Collected data entries:
- - -
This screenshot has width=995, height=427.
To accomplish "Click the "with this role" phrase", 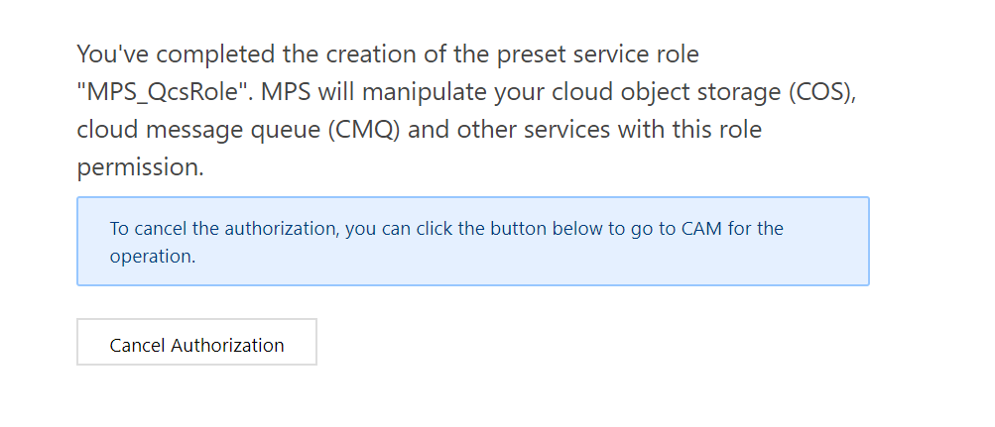I will coord(689,130).
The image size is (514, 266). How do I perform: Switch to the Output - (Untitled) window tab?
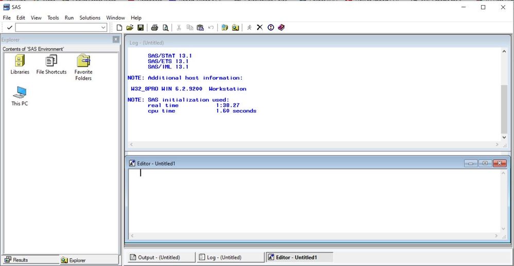[x=159, y=257]
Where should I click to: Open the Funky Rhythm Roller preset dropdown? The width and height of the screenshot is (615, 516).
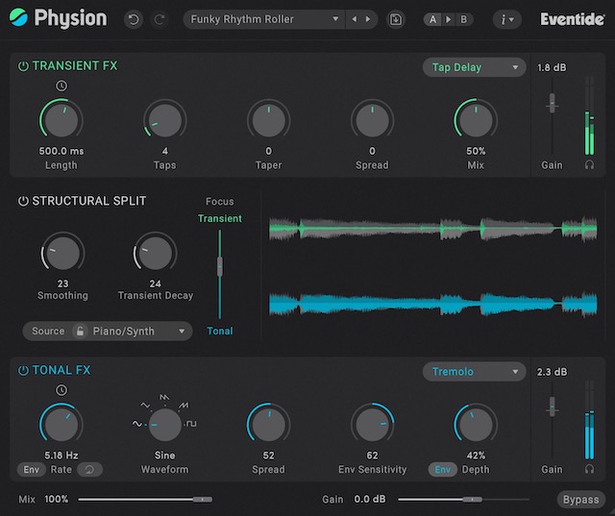pos(264,19)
- - -
Requirement:
Skip every picture. Repeat word for word the lines from the line holding "Where should I" through the end of the entries above.

The completed task:
Where should I click to: Open the Funky Rhythm Roller preset dropdown? The width and height of the screenshot is (615, 516).
pos(264,19)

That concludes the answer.